We follow a few different black Americans: Isaiah Bradley, a teenage newlywed who leaves his pregnant wife to join the draft, Maurice Canfield, one of New York's black elite and Sgt Lucas Evans, among others. Through them, we get to see the world and learn what racism was like in the 1940s. Truthfully, I had to look up some of the slurs myself although I doubt that they are all that obscure. From the overt to the's just a way of life. From the way they're the ones who have to clean the latrines, to being  herded like animals to a secret location for the next part of the project. 

By the fourth issue Isaiah breaks out as the heart of the story. When Steve Rogers is held up in the Pacific due to a monsoon, it's up to Isaiah to destroy Nazi Germany's own super-soldier camp in Schwartzbitte. When he gets captured by Hitler, the dictator actually makes him an offer: join the Nazis to fight his American oppressors.

It's a hilarious reaction that immediately humanizes him. A life-changing offer and the first thought is his wife's opinion. It's around here that you learn: the same thing that makes Steve Rogers Captain America, is probably what makes Isaiah Bradley this Captain America.

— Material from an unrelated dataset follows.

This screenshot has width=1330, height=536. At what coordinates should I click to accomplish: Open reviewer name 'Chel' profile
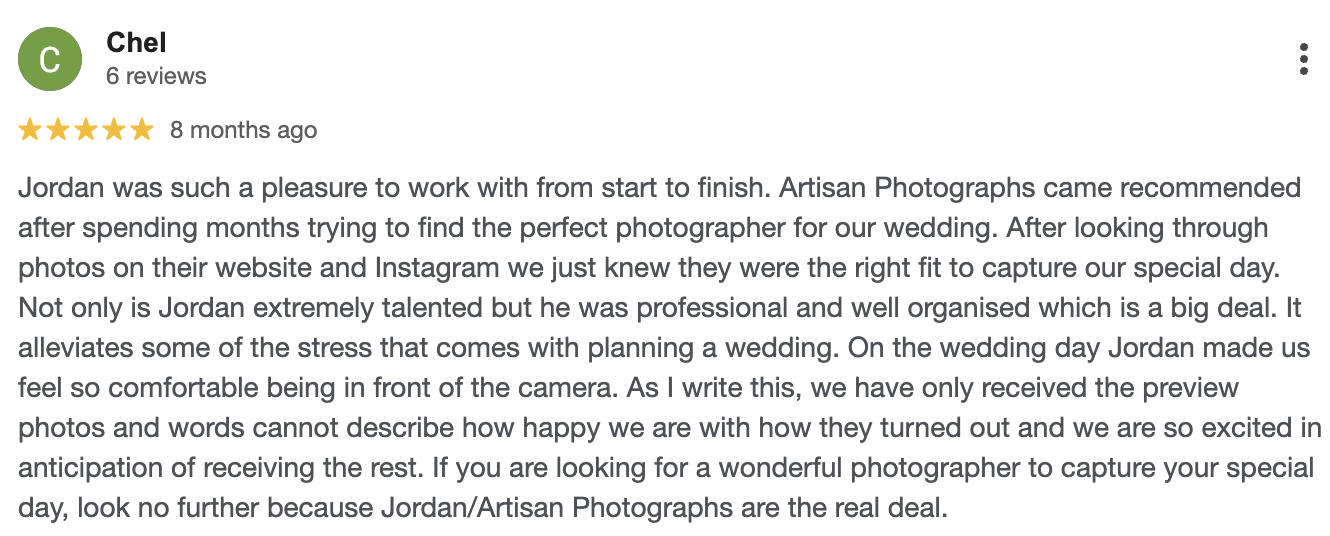pos(136,43)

The rest of the story jumps between the past, in Isaiah's time in the 40's, and the present, in modern-day America where Steve Rogers is first learning that Isaiah even existed. Steve tracked down the original suit that Isaiah wore, yet he hasn't been able to find Isaiah. What happened to him in Hitler's bunker? Is Isaiah still alive? Cap himself goes through a history lesson with us, and it's never boring. Even when a character gives exposition, it doesn't feel superfluous. I learned about actual real world events like the Red Ball Express, the Red Summer of 1919, and the Tuskegee Experiments. Coupled with Isaiah's story, it makes it feel that much more real.

I have to warn you, this is a heavy comic. The story takes a turn when Isaiah encounters a gas chamber  in Schwartzbitte, for example. It almost has to be counterbalanced with the newspaper strip-style cartooning from Kyle Baker. He channels Kirby when he likes, and takes some shortcuts by omitting backgrounds. But he always nails the emotion in the characters, and doesn't add noise to the story. This is a page-turner that reads super-smooth with Kyle's unobtrusive, to-the-point art. I know I complain a lot about how some stories don't need so many issues to tell. But for this story, I think that every issue was important. I wouldn't read it any other way.

BONUS and also kind of a spoiler: When Captain America sees that Isaiah did survive and make it back to the US, he sees what kind of life Isaiah had. Goofy cartooning gives way to realistic caricatures for a beautiful moment. Isaiah did get to have a life outside of the war; he met all these celebrities, and it helps you see past the tragedy of everything else.

I learned about this series from episode 2 of the Disney+ series, Falcon and the Winter Soldier. In that episode, Isaiah is portrayed mostly as a tragic character, though there are some details that you couldn't exactly fit into a few minutes of a television scene! It's uplifting to see that the source material has a somewhat different ending for Isaiah.